Segundo Osni, cada martelo demora pelo menos um mês para ser construído, num trabalho que ele faz questão de ser minucioso e detalhista, hábitos aprendidos no Japão, onde viveu por 20 anos.
“Eu tenho que fundir as partes metálicas, fazer o acabamento. São frações de milímetros nos encaixes, para ficar bonito, né? Se você olhar, aquilo ali é uma joia. Os encaixes são todos perfeitos. Isso demanda um tempo danado”, afirma.
No começo, a cabeça do martelo era feita de peroba-rosa, e o batedor (onde os golpes são desferidos) tinha uma espécie de gongo que trazia algo de “intrigante” para as cerimônias, segundo o artista, já que a peça era de madeira, com acolchoado de couro e emitia um som metálico. O que Osni tinha em mente ao pensar nesse formato era uma batida suave, como fazem os juízes.
Mas tudo isso mudou com Tarcísio. Com as supermarteladas, Osni alterou a madeira da cabeça do martelo para angelim-pedra e abandonou a ideia do batedor com gongo. “A base de hoje é um tanque de guerra. Eu me adaptei ao mundo militar”, brinca Osni.
Veja a evolução do resultado das marteladas no vídeo abaixo
Segundo ele, a própria Bolsa pediu uma base mais reforçada para aguentar as marteladas do governador, no que ele sugeriu usar então uma bigorna e uma marreta. “Contra a força não há resistência!”, comenta, em tom de brincadeira.

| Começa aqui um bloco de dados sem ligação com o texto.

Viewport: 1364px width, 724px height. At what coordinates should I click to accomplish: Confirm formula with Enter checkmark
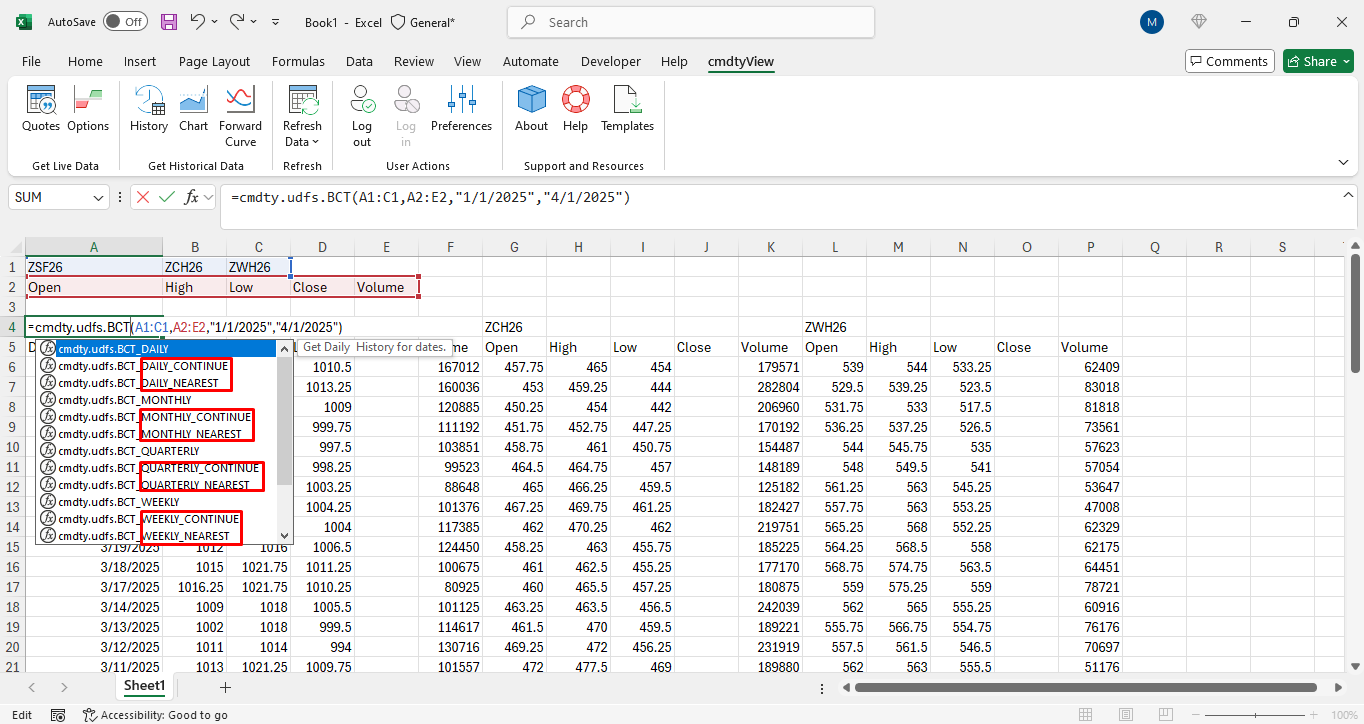coord(167,197)

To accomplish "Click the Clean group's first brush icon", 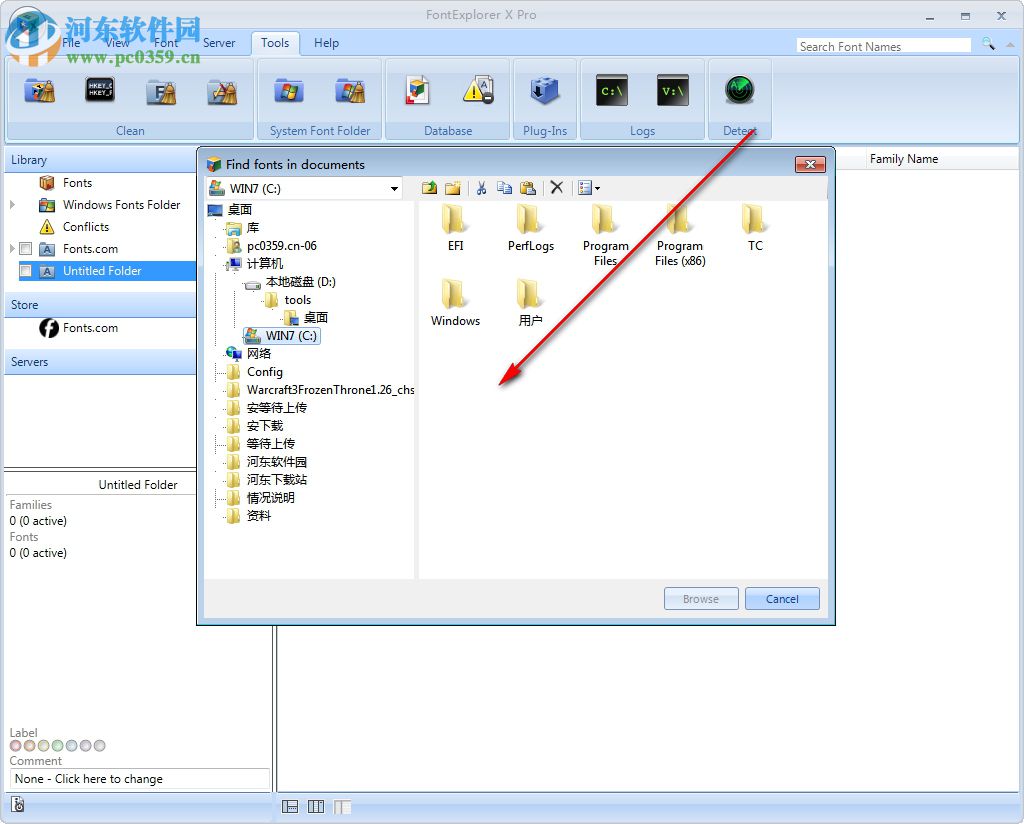I will pyautogui.click(x=40, y=90).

Prova disso é que, mesmo com toda a estrutura reforçada, Osni já produziu pelo menos meia dúzia de novos martelos nos últimos anos. Questionado se não é possível apenas ajustar a peça quando quebra, o artista quase se revolta. “Não me fale de refazer martelo, pelo amor de Deus! Tem que fazer tudo novo.”
Das porradas para celebrar as concessões e privatizações, Tarcísio coleciona os martelos e as peças quebradas. Durante o leilão da venda da Emae, em abril deste ano, o governador disse guardar até hoje uma placa com o anel metálico que ele quebrou ao meio em uma das marteladas.
Sobre a origem do seu trabalho como artesão oficial da Bolsa, Osni conta que foi procurado em meados da década de 1980 (o ano correto ele não se lembra) para pensar em algo que marcasse simbolicamente o início e o fim de um leilão eletrônico. Ele sugeriu o martelo, que além de ser usado nos leilões analógicos na contagem do “dou-lhe uma, dou-lhe duas, dou-lhe três”, carrega diversos significados simbólicos.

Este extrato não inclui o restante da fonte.